- **QUESTIONS ON THE MATERIAL**
1. In the article about Ferris below, how long has Ferris been the only social worker at the outpatient clinic?
2. Pick up the article about Ferris after its final sentence and keep writing it.

- **TEXT FOR ANALYSIS**
——

For the past 13 years, Ferris, a member and steward of AFSCME Local 2620, has been the only social worker in an outpatient clinic whose goal is to help parolees leaving the California Department of Corrections and Rehabilitation transition back into society. It’s a job that requires skill, focus and a deep well of empathy every day. And as the only clinical person in his office, it’s a role that can be isolating.

“I work on behalf of folks who have been incarcerated who are reintegrating into the community,” says Ferris. “(Their crimes) could be anything that’s low level, or even lifers who are getting out of prison. I provide individual and group therapy and case management services.”

No matter who his clients are or what their crimes might have been, Ferris approaches each with the same professionalism and clinical poise.

“How I feel about their offense is off the table when I’m working,” says the Brooklyn native. “I’ve always been able to create a space for people to have real therapy. That’s been the core of the work I do. That’s my training, who I am, and what I’m committed to. I work very hard at it.”

Ferris has been involved in his community for many years, counseling patients in a private practice he runs in addition to his job at the Department of Corrections and facilitating yoga and cycling classes as well. Despite being a college town, this semi-rural region of Northern California lacks for many of the resources you’d see in larger cities. It’s a place where residents, many of whom are retirees, prize their independence and can live a life off the grid.

But when the Camp Fire ripped through his community, leaving almost 90 people dead, destroying tens of thousands of structures and leaving tens of thousands more homeless, the trauma that permeated the area’s residents meant they needed to come together quickly.

“We’ve never seen anything like this,” says Ferris. “I’ve never seen this level of trauma.”

——

- **GIVEN RECORDS**
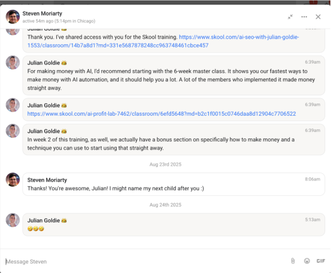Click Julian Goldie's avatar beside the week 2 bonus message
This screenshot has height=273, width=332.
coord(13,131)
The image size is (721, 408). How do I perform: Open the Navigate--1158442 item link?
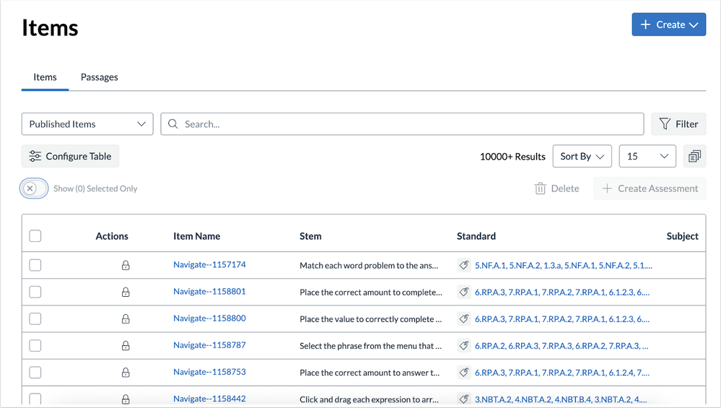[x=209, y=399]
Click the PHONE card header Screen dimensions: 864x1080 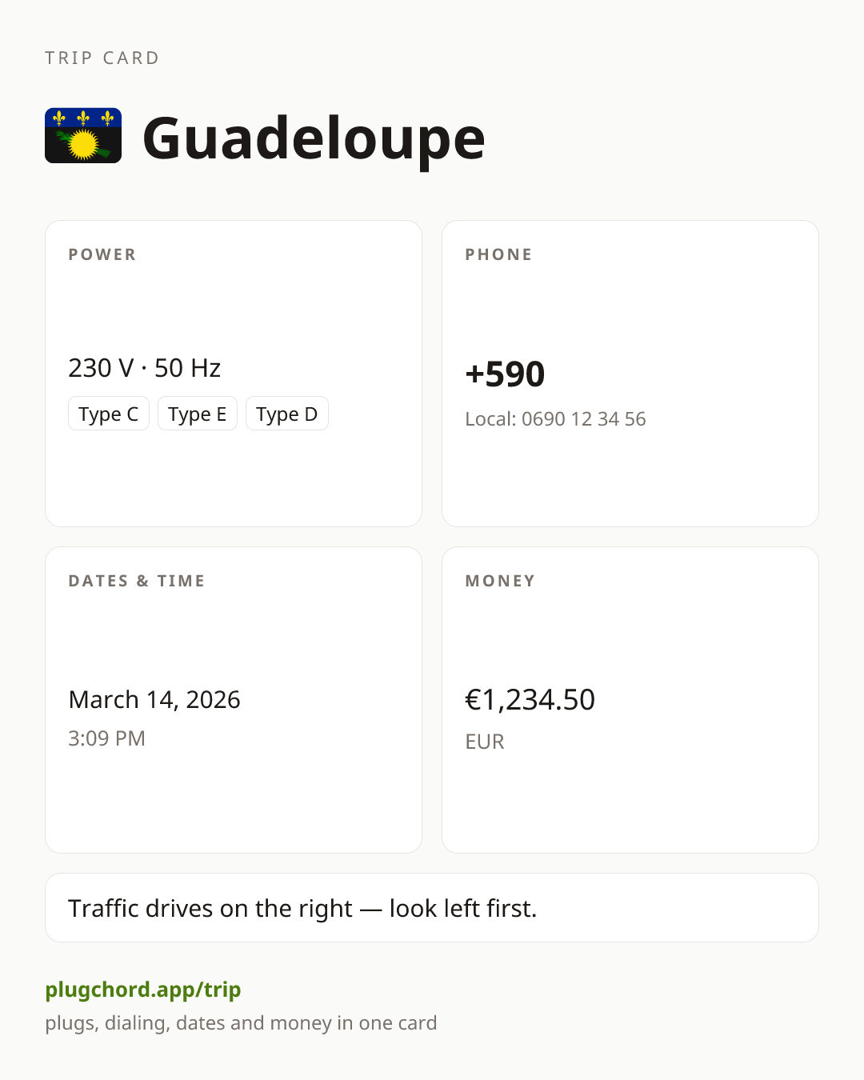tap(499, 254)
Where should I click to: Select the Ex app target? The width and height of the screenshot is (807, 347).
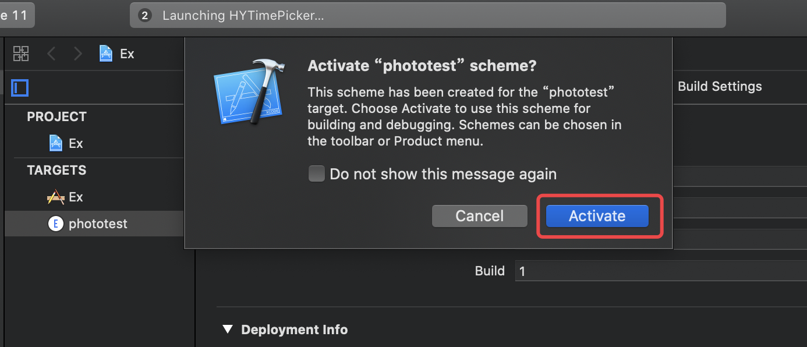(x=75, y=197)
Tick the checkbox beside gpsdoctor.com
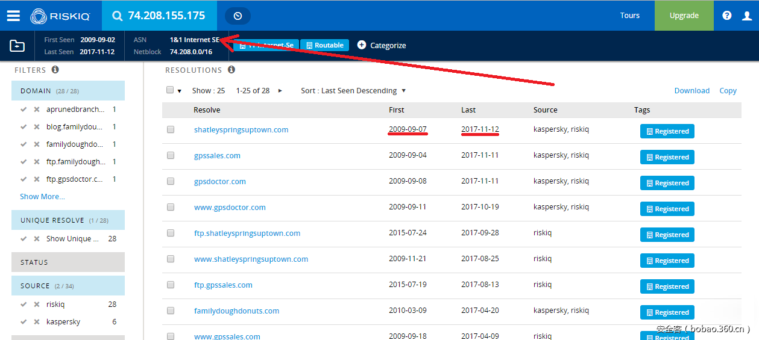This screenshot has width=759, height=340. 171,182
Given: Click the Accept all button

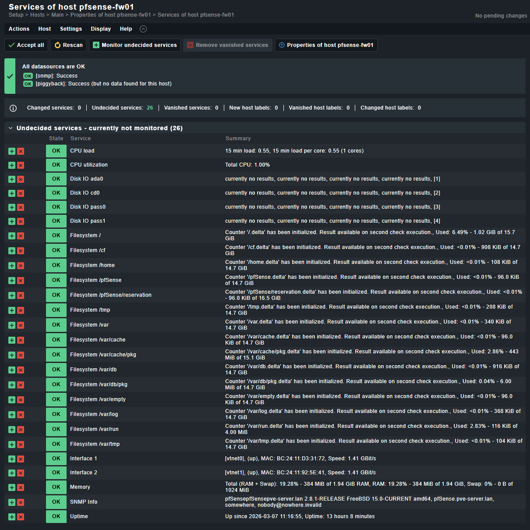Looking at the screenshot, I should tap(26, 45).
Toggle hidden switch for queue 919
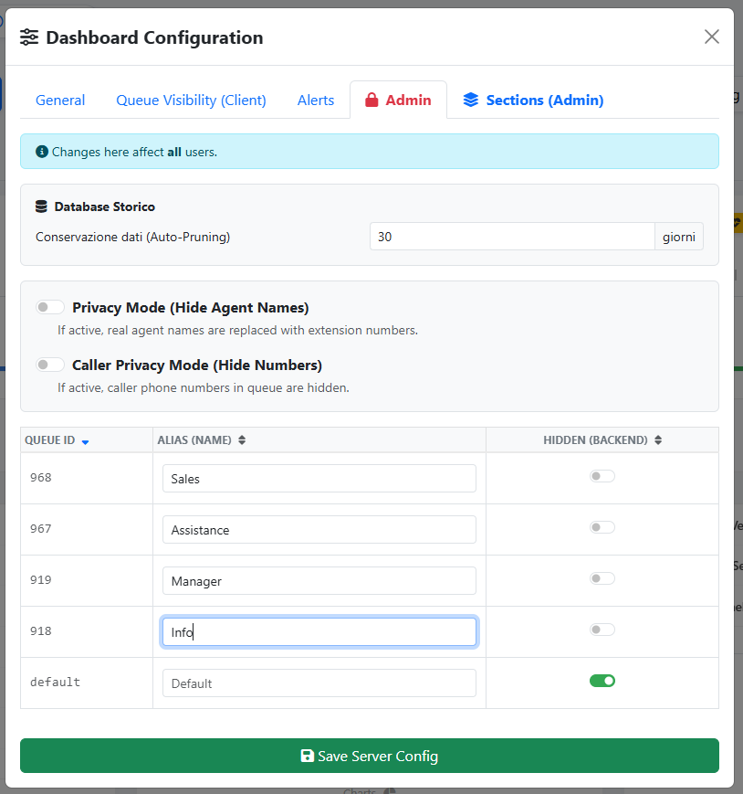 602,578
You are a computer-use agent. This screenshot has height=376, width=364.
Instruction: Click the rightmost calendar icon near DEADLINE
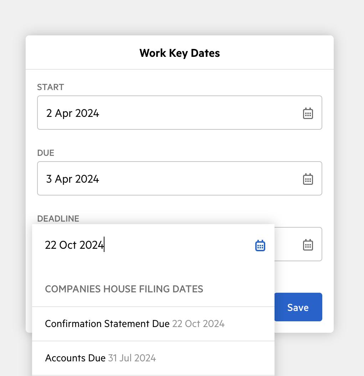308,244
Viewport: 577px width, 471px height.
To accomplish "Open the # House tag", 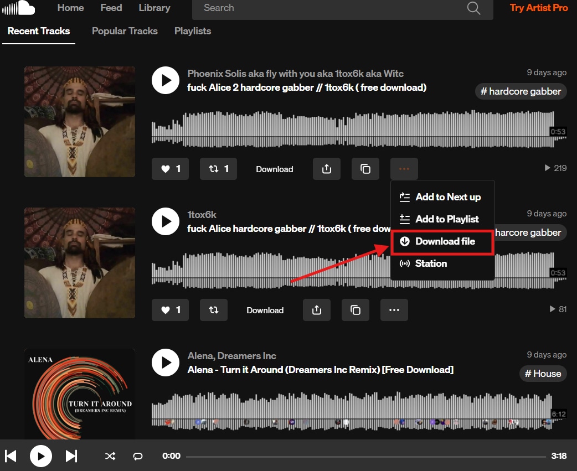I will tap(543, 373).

——

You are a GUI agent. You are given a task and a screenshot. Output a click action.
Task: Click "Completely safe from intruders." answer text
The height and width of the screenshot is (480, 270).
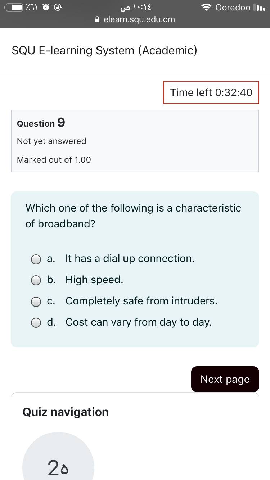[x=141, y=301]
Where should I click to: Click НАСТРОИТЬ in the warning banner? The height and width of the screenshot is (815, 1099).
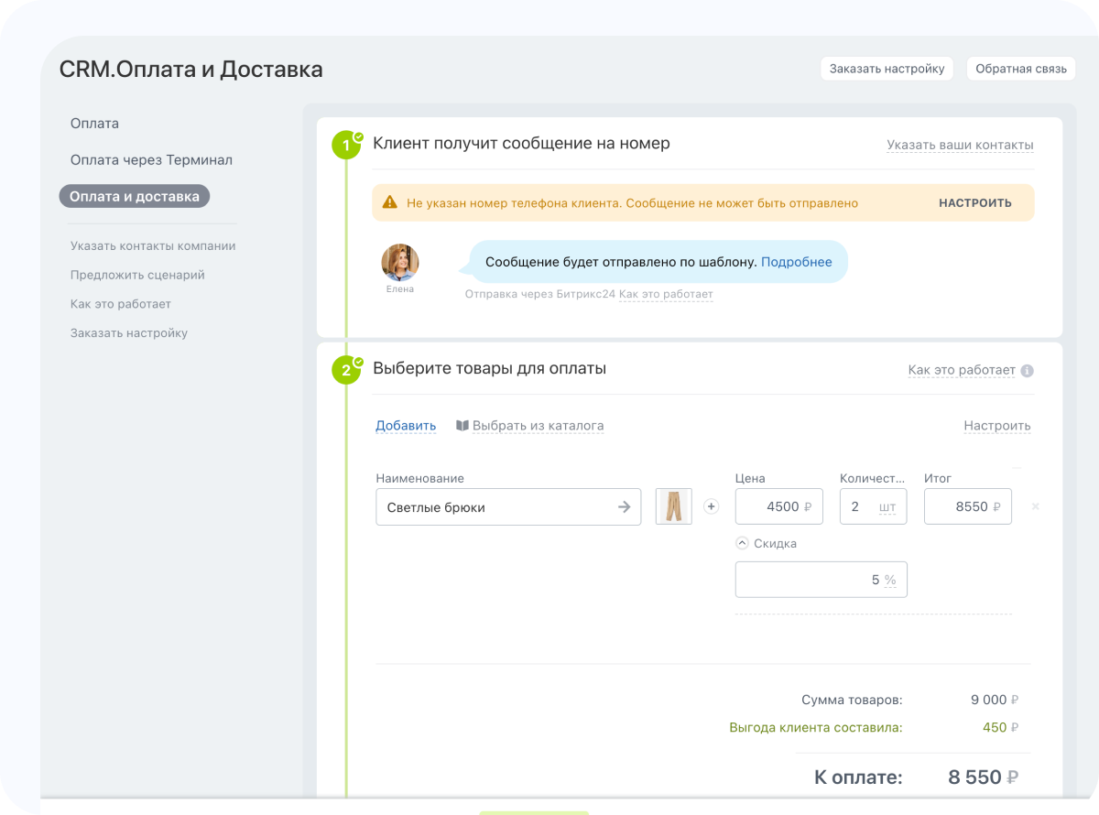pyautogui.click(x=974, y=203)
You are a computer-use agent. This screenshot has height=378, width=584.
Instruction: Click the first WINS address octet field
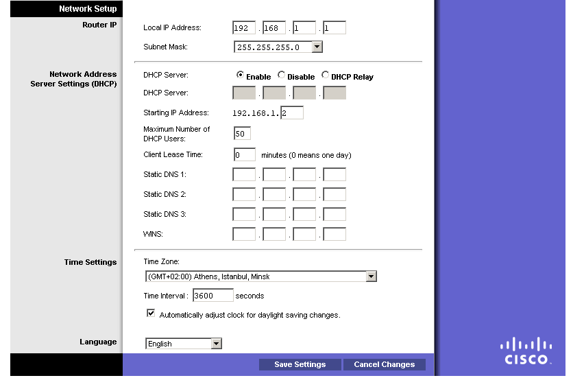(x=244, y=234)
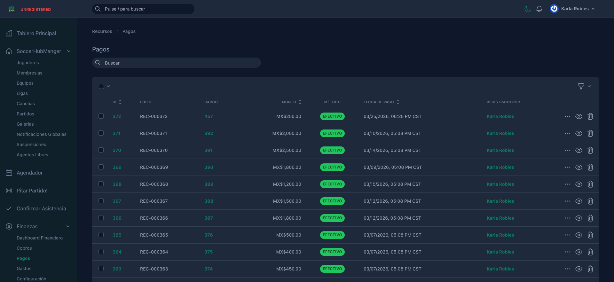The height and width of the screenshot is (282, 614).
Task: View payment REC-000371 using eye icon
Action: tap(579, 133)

——

- **ANSWERS FOR THE TASKS**
1. 13 years.

2.
It was a community full of neighbors who’d lost loved ones or whose loved ones were missing; people whose homes and lives had been destroyed; a community wiped out; and first responders grappling with doing their jobs yet stunned by the horrors they’d seen.

Faced with an unprecedented crisis, Ferris did what he knew how to do best: he counseled people.

“I made myself available to do trauma work,” said Ferris, who was uniquely qualified to address many of the crises his fellow residents and first responders were experiencing. “I do a very special intervention called ‘Brainspotting.’ It has a great efficacy in reducing primary and second trauma with survivors of natural disasters.”

In the days, weeks and months to come after the fire, Ferris found himself holding counseling sessions for community members in need at his office or elsewhere throughout the town. Whether it was someone who’d become homeless after the fire, or someone who’d lost a pet, Ferris used his broad set of clinical skills to try to comfort the person sitting across from him.

“Suddenly, you saw folks who’d wanted to live a quiet life off the grid needing help,” he said.

Ferris said that the gyms where he taught yoga were now filled with people who’d come down from Paradise with nowhere else to go. While the trauma his clients faced after the fire differed from the parolees he counseled, the attention he paid to them and his rigorous approach to their therapy remained the same.

“If you take a look a trauma, there was the initial impact of the fire, but now they are rebuilding their lives. People are being triggered off the wall. It’s big,” said Ferris.

In nominating Ferris for the Never Quit Award, fellow Local 2620 member Deanna Stilwell wrote that Ferris’ job is challenging as it is. After the Camp Fire, “Lance immediately went into high gear, where he continues to give extraordinary care on a daily basis to a vulnerable population whose lives were turned upside down in seconds,” Stilwell wrote.

Nine months later, life still isn’t back to normal in the region. Much of the area in Butte County that the fire had torn through is still in ruins. While the rest of the country has moved on, Ferris and his neighbors haven’t. He’s returned to work now, resumed his life, but there are no pat endings to his community’s story.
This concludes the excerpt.